From the listing below, reproduce exactly the lines starting with the one with "[button] (80, 1245)" and going on through the one with "[Menu] (395, 27)", both ends kept. No picture is copied.

INPUT DATA:
============

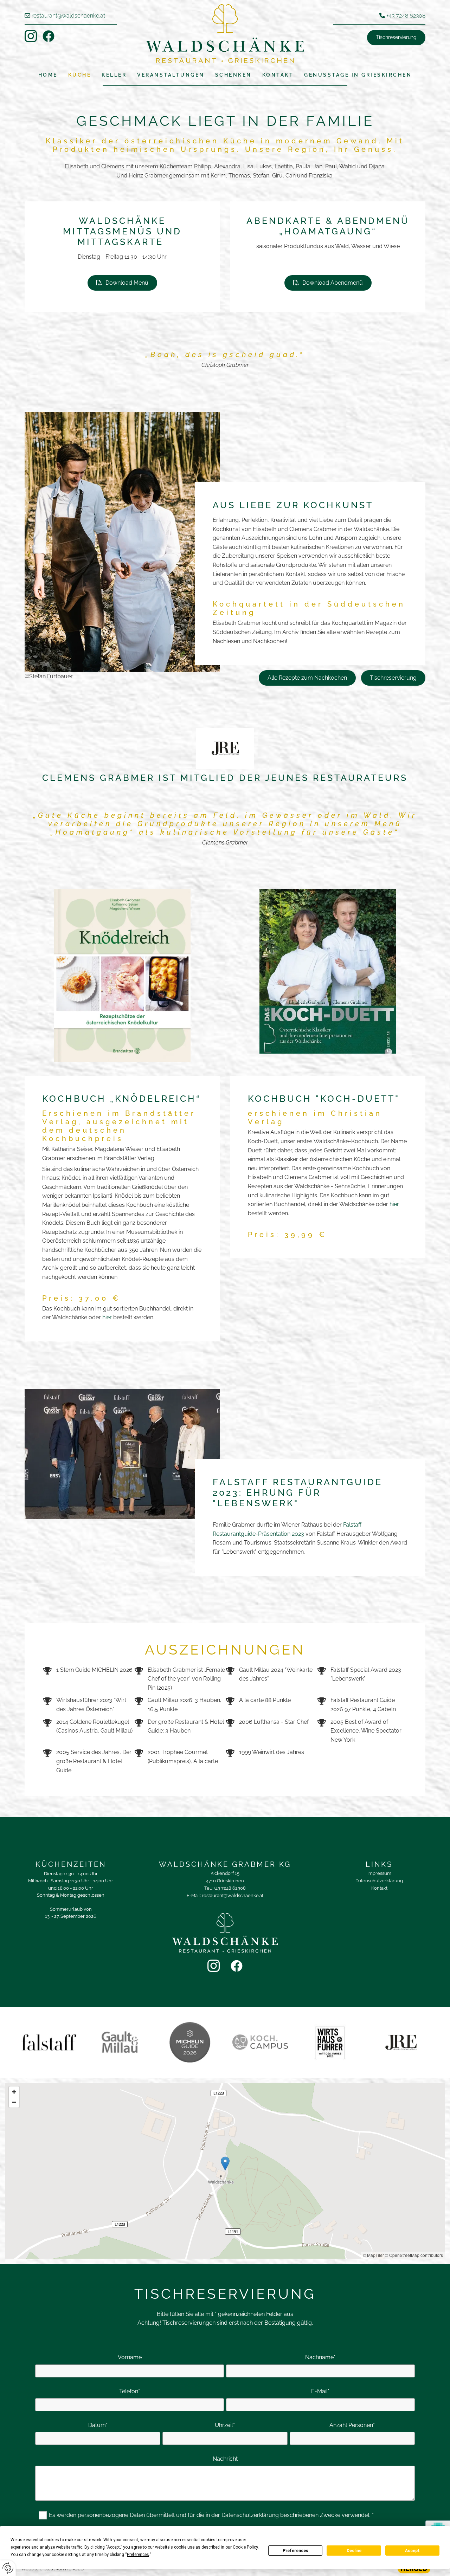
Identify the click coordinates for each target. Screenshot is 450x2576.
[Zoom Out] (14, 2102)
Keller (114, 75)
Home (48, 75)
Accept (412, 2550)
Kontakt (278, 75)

============

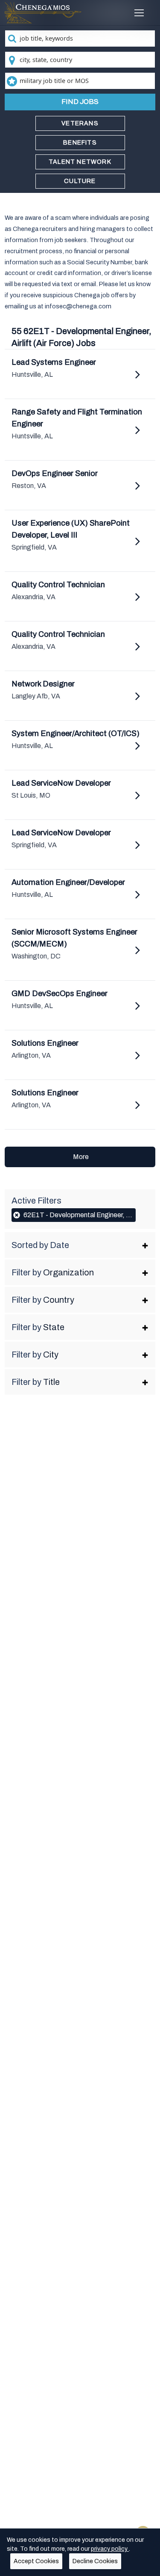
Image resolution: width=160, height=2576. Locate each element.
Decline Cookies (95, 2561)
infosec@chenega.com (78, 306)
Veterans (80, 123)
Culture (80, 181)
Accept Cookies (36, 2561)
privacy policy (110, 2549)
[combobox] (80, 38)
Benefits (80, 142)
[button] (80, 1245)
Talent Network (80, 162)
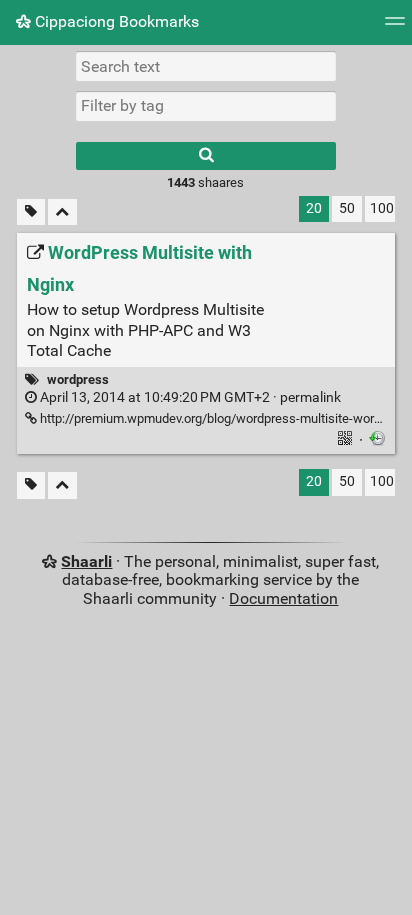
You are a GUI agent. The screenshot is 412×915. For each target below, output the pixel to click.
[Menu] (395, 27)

============

RESPONSE BELOW:
[button] (80, 1245)
Talent Network (80, 162)
You are a GUI agent. The screenshot is 412×915. For each target below, output the pixel to click.
[Menu] (395, 27)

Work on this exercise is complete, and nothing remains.